### What to work on
Reproduce the records below word for word.

--- Provided material ---

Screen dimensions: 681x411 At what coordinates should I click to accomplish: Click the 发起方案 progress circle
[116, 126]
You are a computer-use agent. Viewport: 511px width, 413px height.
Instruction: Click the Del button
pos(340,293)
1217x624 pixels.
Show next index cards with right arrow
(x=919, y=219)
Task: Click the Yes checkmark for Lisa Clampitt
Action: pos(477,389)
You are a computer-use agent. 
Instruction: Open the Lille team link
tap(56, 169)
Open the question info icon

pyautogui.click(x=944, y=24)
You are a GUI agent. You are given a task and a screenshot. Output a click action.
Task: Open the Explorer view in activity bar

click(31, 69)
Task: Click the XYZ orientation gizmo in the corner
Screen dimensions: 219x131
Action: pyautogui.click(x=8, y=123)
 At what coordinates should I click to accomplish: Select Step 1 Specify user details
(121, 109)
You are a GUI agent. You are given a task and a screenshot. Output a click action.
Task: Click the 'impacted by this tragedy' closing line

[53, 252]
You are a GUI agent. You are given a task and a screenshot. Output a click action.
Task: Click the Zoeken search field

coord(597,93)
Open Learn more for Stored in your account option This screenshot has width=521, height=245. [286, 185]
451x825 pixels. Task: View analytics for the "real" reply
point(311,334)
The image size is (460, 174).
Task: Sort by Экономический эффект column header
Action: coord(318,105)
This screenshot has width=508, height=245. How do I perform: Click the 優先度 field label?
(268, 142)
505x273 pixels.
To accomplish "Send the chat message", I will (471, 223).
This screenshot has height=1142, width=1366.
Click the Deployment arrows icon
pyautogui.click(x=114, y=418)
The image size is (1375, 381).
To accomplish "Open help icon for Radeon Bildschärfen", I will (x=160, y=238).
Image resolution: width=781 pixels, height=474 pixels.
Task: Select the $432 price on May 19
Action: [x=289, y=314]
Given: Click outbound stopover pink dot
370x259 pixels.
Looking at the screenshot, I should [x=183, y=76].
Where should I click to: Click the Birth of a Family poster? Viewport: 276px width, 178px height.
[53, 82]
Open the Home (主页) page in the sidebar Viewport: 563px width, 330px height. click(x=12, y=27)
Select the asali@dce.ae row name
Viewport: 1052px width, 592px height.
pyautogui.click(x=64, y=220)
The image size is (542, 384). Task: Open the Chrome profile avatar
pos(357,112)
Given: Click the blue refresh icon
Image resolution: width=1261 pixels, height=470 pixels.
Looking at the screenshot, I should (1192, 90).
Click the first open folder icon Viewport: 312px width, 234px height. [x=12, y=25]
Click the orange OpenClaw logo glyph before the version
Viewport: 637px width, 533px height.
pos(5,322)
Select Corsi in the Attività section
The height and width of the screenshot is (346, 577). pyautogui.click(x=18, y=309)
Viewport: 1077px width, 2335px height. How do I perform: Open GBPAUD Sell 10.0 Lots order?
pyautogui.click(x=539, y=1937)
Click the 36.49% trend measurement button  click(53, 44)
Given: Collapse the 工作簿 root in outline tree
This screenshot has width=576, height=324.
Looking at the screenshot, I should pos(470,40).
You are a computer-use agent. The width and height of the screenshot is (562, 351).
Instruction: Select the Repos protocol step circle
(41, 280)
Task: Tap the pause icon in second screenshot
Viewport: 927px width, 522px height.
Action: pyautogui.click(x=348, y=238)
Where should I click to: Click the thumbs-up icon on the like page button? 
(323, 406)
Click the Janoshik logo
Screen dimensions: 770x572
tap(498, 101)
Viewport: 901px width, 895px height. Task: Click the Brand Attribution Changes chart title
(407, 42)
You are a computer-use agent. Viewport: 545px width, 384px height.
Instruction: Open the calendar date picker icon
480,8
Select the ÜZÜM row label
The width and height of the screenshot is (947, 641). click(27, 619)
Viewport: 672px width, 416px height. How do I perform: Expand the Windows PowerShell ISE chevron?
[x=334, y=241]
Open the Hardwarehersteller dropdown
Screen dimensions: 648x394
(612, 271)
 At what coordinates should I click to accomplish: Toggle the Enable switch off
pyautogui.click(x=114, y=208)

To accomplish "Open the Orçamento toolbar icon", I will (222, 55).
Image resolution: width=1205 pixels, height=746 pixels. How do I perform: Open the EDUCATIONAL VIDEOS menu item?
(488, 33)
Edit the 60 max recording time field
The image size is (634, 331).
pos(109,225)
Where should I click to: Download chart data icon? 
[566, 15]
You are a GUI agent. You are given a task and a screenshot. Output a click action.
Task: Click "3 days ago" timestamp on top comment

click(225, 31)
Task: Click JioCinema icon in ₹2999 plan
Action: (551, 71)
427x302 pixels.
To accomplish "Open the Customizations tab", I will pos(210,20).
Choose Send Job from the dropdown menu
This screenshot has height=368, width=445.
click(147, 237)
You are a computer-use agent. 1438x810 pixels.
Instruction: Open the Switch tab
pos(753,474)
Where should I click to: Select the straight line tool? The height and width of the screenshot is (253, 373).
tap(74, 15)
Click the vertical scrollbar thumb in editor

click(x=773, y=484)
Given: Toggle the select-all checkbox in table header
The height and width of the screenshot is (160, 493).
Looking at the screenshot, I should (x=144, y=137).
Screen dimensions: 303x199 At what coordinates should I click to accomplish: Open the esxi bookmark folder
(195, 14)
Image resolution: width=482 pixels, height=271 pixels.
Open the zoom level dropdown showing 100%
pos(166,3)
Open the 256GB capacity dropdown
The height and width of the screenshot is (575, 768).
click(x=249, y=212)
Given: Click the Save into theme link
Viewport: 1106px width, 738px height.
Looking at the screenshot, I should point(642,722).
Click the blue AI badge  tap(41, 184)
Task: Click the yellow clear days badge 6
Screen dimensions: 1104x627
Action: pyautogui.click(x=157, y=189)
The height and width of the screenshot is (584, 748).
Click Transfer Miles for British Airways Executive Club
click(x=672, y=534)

---

### Reply to the exercise
Screen dimensions: 681x411 At what coordinates should I click to accomplish: Click the 发起方案 progress circle
[116, 126]
You are a computer-use agent. Viewport: 511px width, 413px height.
Instruction: Click the Del button
pos(340,293)
1217x624 pixels.
Show next index cards with right arrow
(x=919, y=219)
Task: Click the Yes checkmark for Lisa Clampitt
Action: pos(477,389)
You are a computer-use agent. 
Instruction: Open the Lille team link
tap(56, 169)
Open the question info icon

pyautogui.click(x=944, y=24)
You are a GUI agent. You are given a task and a screenshot. Output a click action.
Task: Open the Explorer view in activity bar

click(31, 69)
Task: Click the XYZ orientation gizmo in the corner
Screen dimensions: 219x131
Action: pyautogui.click(x=8, y=123)
 At what coordinates should I click to accomplish: Select Step 1 Specify user details
(121, 109)
You are a GUI agent. You are given a task and a screenshot. Output a click action.
Task: Click the 'impacted by this tragedy' closing line

[53, 252]
You are a GUI agent. You are given a task and a screenshot. Output a click action.
Task: Click the Zoeken search field

coord(597,93)
Open Learn more for Stored in your account option This screenshot has width=521, height=245. [286, 185]
451x825 pixels. Task: View analytics for the "real" reply
point(311,334)
The image size is (460, 174).
Task: Sort by Экономический эффект column header
Action: coord(318,105)
This screenshot has width=508, height=245. How do I perform: Click the 優先度 field label?
(268, 142)
505x273 pixels.
To accomplish "Send the chat message", I will (471, 223).
This screenshot has height=1142, width=1366.
Click the Deployment arrows icon
pyautogui.click(x=114, y=418)
The image size is (1375, 381).
To accomplish "Open help icon for Radeon Bildschärfen", I will (x=160, y=238).
Image resolution: width=781 pixels, height=474 pixels.
Task: Select the $432 price on May 19
Action: [x=289, y=314]
Given: Click outbound stopover pink dot
370x259 pixels.
Looking at the screenshot, I should [x=183, y=76].
Where should I click to: Click the Birth of a Family poster? Viewport: 276px width, 178px height.
[53, 82]
Open the Home (主页) page in the sidebar Viewport: 563px width, 330px height. click(x=12, y=27)
Select the asali@dce.ae row name
Viewport: 1052px width, 592px height.
pyautogui.click(x=64, y=220)
The image size is (542, 384). Task: Open the Chrome profile avatar
pos(357,112)
Given: Click the blue refresh icon
Image resolution: width=1261 pixels, height=470 pixels.
Looking at the screenshot, I should (1192, 90).
Click the first open folder icon Viewport: 312px width, 234px height. [x=12, y=25]
Click the orange OpenClaw logo glyph before the version
Viewport: 637px width, 533px height.
pos(5,322)
Select Corsi in the Attività section
The height and width of the screenshot is (346, 577). pyautogui.click(x=18, y=309)
Viewport: 1077px width, 2335px height. How do I perform: Open GBPAUD Sell 10.0 Lots order?
pyautogui.click(x=539, y=1937)
Click the 36.49% trend measurement button  click(53, 44)
Given: Collapse the 工作簿 root in outline tree
This screenshot has width=576, height=324.
Looking at the screenshot, I should pos(470,40).
You are a computer-use agent. The width and height of the screenshot is (562, 351).
Instruction: Select the Repos protocol step circle
(41, 280)
Task: Tap the pause icon in second screenshot
Viewport: 927px width, 522px height.
Action: pyautogui.click(x=348, y=238)
Where should I click to: Click the thumbs-up icon on the like page button? 
(323, 406)
Click the Janoshik logo
Screen dimensions: 770x572
tap(498, 101)
Viewport: 901px width, 895px height. Task: Click the Brand Attribution Changes chart title
(407, 42)
You are a computer-use agent. Viewport: 545px width, 384px height.
Instruction: Open the calendar date picker icon
480,8
Select the ÜZÜM row label
The width and height of the screenshot is (947, 641). click(27, 619)
Viewport: 672px width, 416px height. How do I perform: Expand the Windows PowerShell ISE chevron?
[x=334, y=241]
Open the Hardwarehersteller dropdown
Screen dimensions: 648x394
(612, 271)
 At what coordinates should I click to accomplish: Toggle the Enable switch off
pyautogui.click(x=114, y=208)

To accomplish "Open the Orçamento toolbar icon", I will (222, 55).
Image resolution: width=1205 pixels, height=746 pixels. How do I perform: Open the EDUCATIONAL VIDEOS menu item?
(488, 33)
Edit the 60 max recording time field
The image size is (634, 331).
pos(109,225)
Where should I click to: Download chart data icon? 
[566, 15]
You are a GUI agent. You are given a task and a screenshot. Output a click action.
Task: Click "3 days ago" timestamp on top comment

click(225, 31)
Task: Click JioCinema icon in ₹2999 plan
Action: (551, 71)
427x302 pixels.
To accomplish "Open the Customizations tab", I will pos(210,20).
Choose Send Job from the dropdown menu
This screenshot has height=368, width=445.
click(147, 237)
You are a computer-use agent. 1438x810 pixels.
Instruction: Open the Switch tab
pos(753,474)
Where should I click to: Select the straight line tool? The height and width of the screenshot is (253, 373).
tap(74, 15)
Click the vertical scrollbar thumb in editor

click(x=773, y=484)
Given: Toggle the select-all checkbox in table header
The height and width of the screenshot is (160, 493).
Looking at the screenshot, I should (x=144, y=137).
Screen dimensions: 303x199 At what coordinates should I click to accomplish: Open the esxi bookmark folder
(195, 14)
Image resolution: width=482 pixels, height=271 pixels.
Open the zoom level dropdown showing 100%
pos(166,3)
Open the 256GB capacity dropdown
The height and width of the screenshot is (575, 768).
click(x=249, y=212)
Given: Click the Save into theme link
Viewport: 1106px width, 738px height.
Looking at the screenshot, I should point(642,722).
Click the blue AI badge  tap(41, 184)
Task: Click the yellow clear days badge 6
Screen dimensions: 1104x627
Action: pyautogui.click(x=157, y=189)
The height and width of the screenshot is (584, 748).
Click Transfer Miles for British Airways Executive Club
click(x=672, y=534)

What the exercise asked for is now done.